━━━ Selected passage ━━━

Feb. 16, 2019
Speckled Trout Fishing Tips by Captain MJ Miller
The winter in Eastern North Carolina has been mild, comparatively, in the context of recent years. The fishing has been consistent throughout the season with no signs of slowing down as we approach spring. I am going to share a couple of tips that I find helpful when targeting winter time trout patterns.
Temperature effect on the fish
As the temperature gets down to the low 30s and high 20s those fish seek deeper holes in the creeks and sloughs. These deep creeks may range from 6 feet to 18 feet depending on location and water salinity in the area. They slow their body movements down to conserve energy waiting for the sun to heat the water back up. The sun and the type of bottom affects the water temperature. Sandy bottom is less likely to heat up faster than a mud bottom would. These are all things to look for when scouting areas. The mud bottoms are more up the creeks while the sand is more likely to be by the mouth of the creek.
Types of lures for the situation
Everybody has their "go to" lure for trout. When I am searching for trout I have five different lures tied on ranging in different colors. My five lures consist of:
1: Yo-zuri 3D Flat Crank
I use this lure throughout the entire year. If there is a fish in the water it is guaranteed to catch it. It is a suspending bait that dives around 3 feet and works well in shallow water. I like to scale my bait size down in the winter time and this bait allows me to do so. It vibrates and suspends in the water giving it the injured fish replication. Working this bait very slow over the mud flats will be a great fish finder even in murky water conditions. I work this bait using a "twitch twitch pause" for 5-8 seconds method. It is my #1 for a reason.
2: Mirrolure 17MR
The MR 17 is great for shallow water situations since it starts to suspend as soon as it hits the water. Works well in 3-7 feet of water and is best worked using the "twitch twitch pause" method. The fish will hit it when the bait is sitting still and usually hit hard. Various colors in the bait work well, some days they like a red then the next day they prefer a purple and chartreuse.

━━━ Source data ━━━

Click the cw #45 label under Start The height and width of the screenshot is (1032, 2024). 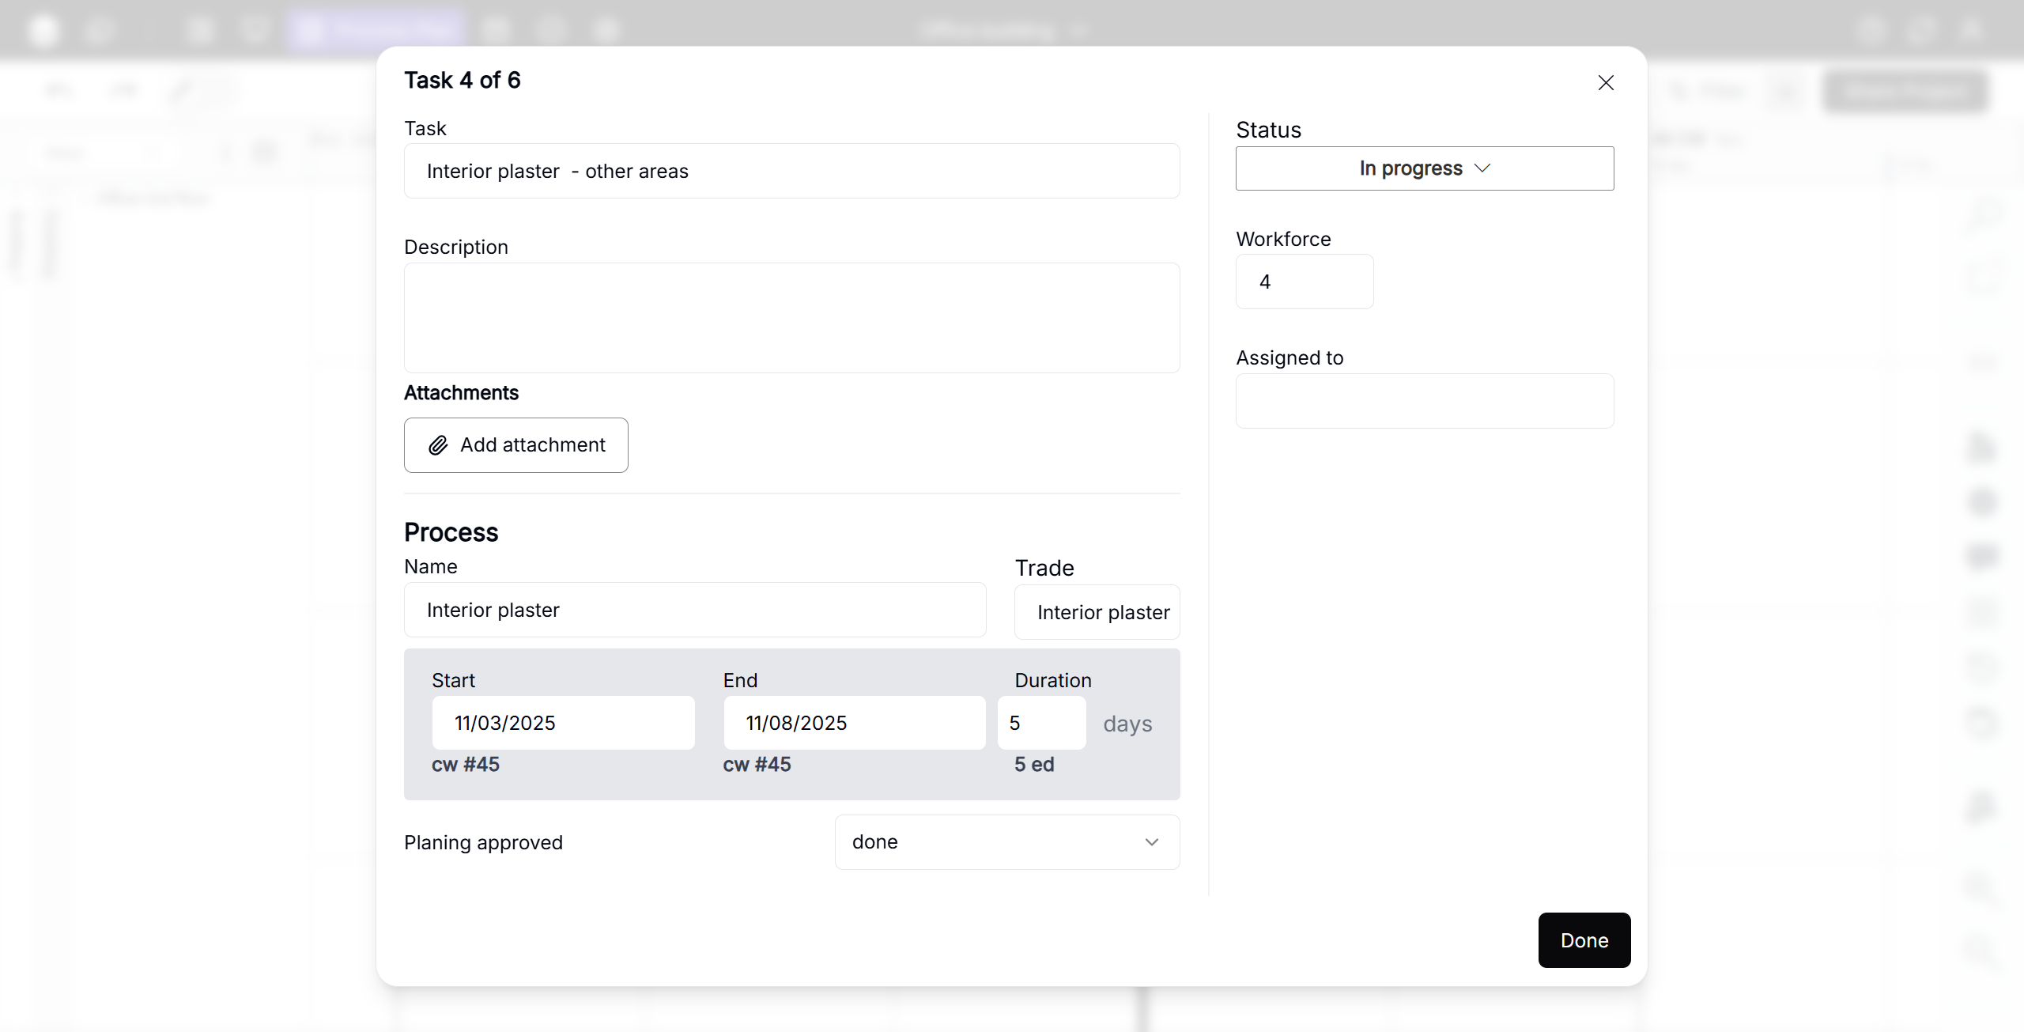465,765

━━━

Return the part of the trout fishing tips from "Temperature effect on" up to and including "of the creek.", copied word for word. The data here comes from a separate source.

Temperature effect on the fish
As the temperature gets down to the low 30s and high 20s those fish seek deeper holes in the creeks and sloughs. These deep creeks may range from 6 feet to 18 feet depending on location and water salinity in the area. They slow their body movements down to conserve energy waiting for the sun to heat the water back up. The sun and the type of bottom affects the water temperature. Sandy bottom is less likely to heat up faster than a mud bottom would. These are all things to look for when scouting areas. The mud bottoms are more up the creeks while the sand is more likely to be by the mouth of the creek.